AIM OF THE TASK:
Set down the material exactly. Keep every line.

ENTRIES SUPPLIED:

---

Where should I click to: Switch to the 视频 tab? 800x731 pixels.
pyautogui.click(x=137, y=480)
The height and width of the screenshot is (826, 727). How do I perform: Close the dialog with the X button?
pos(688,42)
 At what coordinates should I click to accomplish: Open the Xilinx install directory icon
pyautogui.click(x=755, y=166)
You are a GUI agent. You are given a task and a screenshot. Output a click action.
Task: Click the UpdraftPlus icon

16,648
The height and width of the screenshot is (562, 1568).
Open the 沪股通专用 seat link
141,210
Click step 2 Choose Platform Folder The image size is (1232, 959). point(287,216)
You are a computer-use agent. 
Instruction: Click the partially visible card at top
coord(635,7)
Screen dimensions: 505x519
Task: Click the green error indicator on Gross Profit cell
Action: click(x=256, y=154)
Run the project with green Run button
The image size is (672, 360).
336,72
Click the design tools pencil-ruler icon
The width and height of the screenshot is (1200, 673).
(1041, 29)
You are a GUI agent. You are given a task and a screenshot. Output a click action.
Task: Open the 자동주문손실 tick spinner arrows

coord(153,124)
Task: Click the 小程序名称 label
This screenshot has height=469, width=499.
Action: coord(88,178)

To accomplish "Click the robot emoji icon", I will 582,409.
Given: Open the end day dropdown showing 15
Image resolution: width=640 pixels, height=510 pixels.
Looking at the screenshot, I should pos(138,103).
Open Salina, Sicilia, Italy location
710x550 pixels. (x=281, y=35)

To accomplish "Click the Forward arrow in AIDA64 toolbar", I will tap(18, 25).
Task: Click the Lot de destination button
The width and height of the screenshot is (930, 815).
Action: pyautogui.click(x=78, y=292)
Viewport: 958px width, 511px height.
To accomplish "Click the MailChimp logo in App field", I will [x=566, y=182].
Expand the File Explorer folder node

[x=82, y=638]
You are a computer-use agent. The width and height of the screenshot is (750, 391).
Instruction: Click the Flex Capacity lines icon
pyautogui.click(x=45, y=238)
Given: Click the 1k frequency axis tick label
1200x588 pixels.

---

REPLY:
Where should I click to: Switch to the 视频 tab? 800x731 pixels.
pyautogui.click(x=137, y=480)
The height and width of the screenshot is (826, 727). How do I perform: Close the dialog with the X button?
pos(688,42)
 At what coordinates should I click to accomplish: Open the Xilinx install directory icon
pyautogui.click(x=755, y=166)
You are a GUI agent. You are given a task and a screenshot. Output a click action.
Task: Click the UpdraftPlus icon

16,648
The height and width of the screenshot is (562, 1568).
Open the 沪股通专用 seat link
141,210
Click step 2 Choose Platform Folder The image size is (1232, 959). point(287,216)
You are a computer-use agent. 
Instruction: Click the partially visible card at top
coord(635,7)
Screen dimensions: 505x519
Task: Click the green error indicator on Gross Profit cell
Action: click(x=256, y=154)
Run the project with green Run button
The image size is (672, 360).
336,72
Click the design tools pencil-ruler icon
The width and height of the screenshot is (1200, 673).
(1041, 29)
You are a GUI agent. You are given a task and a screenshot. Output a click action.
Task: Open the 자동주문손실 tick spinner arrows

coord(153,124)
Task: Click the 小程序名称 label
This screenshot has height=469, width=499.
Action: coord(88,178)

To accomplish "Click the robot emoji icon", I will 582,409.
Given: Open the end day dropdown showing 15
Image resolution: width=640 pixels, height=510 pixels.
Looking at the screenshot, I should pos(138,103).
Open Salina, Sicilia, Italy location
710x550 pixels. (x=281, y=35)

To accomplish "Click the Forward arrow in AIDA64 toolbar", I will tap(18, 25).
Task: Click the Lot de destination button
The width and height of the screenshot is (930, 815).
Action: pyautogui.click(x=78, y=292)
Viewport: 958px width, 511px height.
To accomplish "Click the MailChimp logo in App field", I will [x=566, y=182].
Expand the File Explorer folder node

[x=82, y=638]
You are a computer-use agent. The width and height of the screenshot is (750, 391).
Instruction: Click the Flex Capacity lines icon
pyautogui.click(x=45, y=238)
Given: Click the 1k frequency axis tick label
1200x588 pixels.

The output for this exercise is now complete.